Eastern Reception, Diagnostic and Correctional Center
- Interactive map of Eastern Reception, Diagnostic and Correctional Center
- Location: 2727 Hwy K Bonne Terre, Missouri;
- Status: Open
- Security class: Minimum, Medium, Maximum, Diagnostic, Executions
- Capacity: 2684
- Opened: 2003
- Managed by: Missouri Department of Corrections
- Warden: Richard Adams

= Eastern Reception, Diagnostic and Correctional Center =

Prison in Bonne Terre, Missouri

The Eastern Reception, Diagnostic and Correctional Center (ERDCC) is a 2,684-bed prison located in a detached eastern section of Bonne Terre, Missouri. It is home to adult males who are awaiting beds at other facilities, is a medical flat camp, houses inmates serving life sentences and where death row inmates receive lethal injection.

The ERDCC serves as the point of admission for male offenders committed by the courts in eastern Missouri to the Missouri Department of Corrections (MODOC), responsible for their classification through medical and mental tests. ERDCC houses the State of Missouri execution chamber.
Programs at this facility include restorative justice, Narcotics Anonymous and Alcoholics Anonymous, Impact on Crime, Seven points of highly successful people, and Storylink.

It operates a cooked and chilled food facility, a unit that prepares and transports all regular and special diet meals to the Potosi Correctional Center, Farmington Correctional Center and Missouri Eastern Correctional Centers and the St. Louis Community Release Center.

NPR reported an outbreak of COVID-19 cases at the facility in August 2021. Universal testing for COVID-19 had not occurred since August 2020 even though ERDCC is an intake facility for prisoners brought in from county jails which do not have the same testing, quarantine and isolation protocols as the DOC. Severe staffing shortage caused inmates to be held on extended and frequent lockdowns, unable to leave their cells, not even for medical appointments.

_RECORD EXTRACTS_.
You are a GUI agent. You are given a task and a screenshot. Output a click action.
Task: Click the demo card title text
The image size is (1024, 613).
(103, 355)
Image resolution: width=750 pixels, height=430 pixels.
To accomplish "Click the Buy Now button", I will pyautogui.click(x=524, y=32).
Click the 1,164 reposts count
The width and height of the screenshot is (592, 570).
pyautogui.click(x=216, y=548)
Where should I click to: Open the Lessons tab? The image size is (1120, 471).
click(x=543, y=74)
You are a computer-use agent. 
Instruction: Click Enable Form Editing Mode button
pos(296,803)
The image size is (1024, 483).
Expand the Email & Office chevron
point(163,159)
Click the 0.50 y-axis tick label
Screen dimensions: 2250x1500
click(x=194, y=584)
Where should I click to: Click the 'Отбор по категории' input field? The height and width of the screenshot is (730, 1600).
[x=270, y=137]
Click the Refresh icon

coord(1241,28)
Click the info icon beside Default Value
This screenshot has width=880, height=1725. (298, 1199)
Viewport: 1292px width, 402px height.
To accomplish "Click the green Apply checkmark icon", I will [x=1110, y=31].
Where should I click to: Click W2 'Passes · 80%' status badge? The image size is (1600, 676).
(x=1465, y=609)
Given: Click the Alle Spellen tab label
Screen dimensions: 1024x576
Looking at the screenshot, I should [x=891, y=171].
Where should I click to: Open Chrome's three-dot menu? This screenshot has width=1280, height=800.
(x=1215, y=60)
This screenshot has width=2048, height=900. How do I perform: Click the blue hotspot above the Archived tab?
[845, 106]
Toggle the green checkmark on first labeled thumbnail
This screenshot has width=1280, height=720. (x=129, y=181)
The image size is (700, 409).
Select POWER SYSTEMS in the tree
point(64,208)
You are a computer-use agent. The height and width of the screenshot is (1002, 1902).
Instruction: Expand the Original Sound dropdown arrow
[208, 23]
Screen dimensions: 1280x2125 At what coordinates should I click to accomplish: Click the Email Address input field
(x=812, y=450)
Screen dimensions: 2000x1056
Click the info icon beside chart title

_PROBLEM REQUIREMENTS_. Continue the article on the Eastern Reception, Diagnostic and Correctional Center, picking up after its last sentence about the lockdowns.

_RESPONSE_.
==Notable inmates==
- Levi King – Spree killer. Murdered a family in Gray County, Texas. Featured on Investigation Discovery's Most Evil.
- Stephan Cannon – Murderer of retired police chief David Dorn.

===Executed===
- Vernon Brown – Executed on May 18, 2005.
- Marlin Gray – Executed on October 26, 2005.
- Dennis Skillicorn – Executed on May 20, 2009.
- Joseph Paul Franklin – Serial killer. Executed on November 20, 2013.
- Allen L. Nicklasson – Executed on December 11, 2013.
- Michael Anthony Taylor – Executed on February 26, 2014.
- Roderick Nunley – Executed on September 1, 2015.
- Russell Earl Bucklew – Executed on October 1, 2019.
- Ernest Lee Johnson – Triple murderer. Murdered three convenience store workers in Columbia, Missouri. Executed on October 5, 2021.
- Carman Deck – Executed on May 3, 2022.
- Kevin Johnson Jr. – Executed on November 29, 2022.
- Amber McLaughlin – Executed on January 3, 2023.
- Leonard S. Taylor – Executed on February 7, 2023.
- Michael Andrew Tisius – Executed on June 6, 2023.
- Johnny Allen Johnson – Executed on August 1, 2023.
- Brian Joseph Dorsey – Executed on April 9, 2024.
- David Hosier – Executed on June 11, 2024.
- Marcellus Williams – Executed on September 24, 2024.
- Christopher Leroy Collings – Executed on December 3, 2024.
- Lance Collin Shockley – Executed on October 14, 2025.